**Records provided**
┄┄┄┄┄┄

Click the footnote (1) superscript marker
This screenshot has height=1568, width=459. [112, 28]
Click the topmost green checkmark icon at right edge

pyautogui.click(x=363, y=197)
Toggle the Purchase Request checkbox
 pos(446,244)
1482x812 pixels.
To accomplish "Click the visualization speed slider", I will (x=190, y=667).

┄┄┄┄┄┄

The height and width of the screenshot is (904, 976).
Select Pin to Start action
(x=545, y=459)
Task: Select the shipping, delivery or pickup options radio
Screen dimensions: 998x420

┄┄┄┄┄┄

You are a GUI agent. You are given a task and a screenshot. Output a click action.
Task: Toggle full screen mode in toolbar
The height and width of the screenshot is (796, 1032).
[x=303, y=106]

┄┄┄┄┄┄

**Exercise objective**
The required answer is the exact run of lines above starting at the line with "Task: Select the" and ending at the line with "Screen dimensions: 998x420", with both ends present.

**Exercise response**
Task: Select the shipping, delivery or pickup options radio
Screen dimensions: 998x420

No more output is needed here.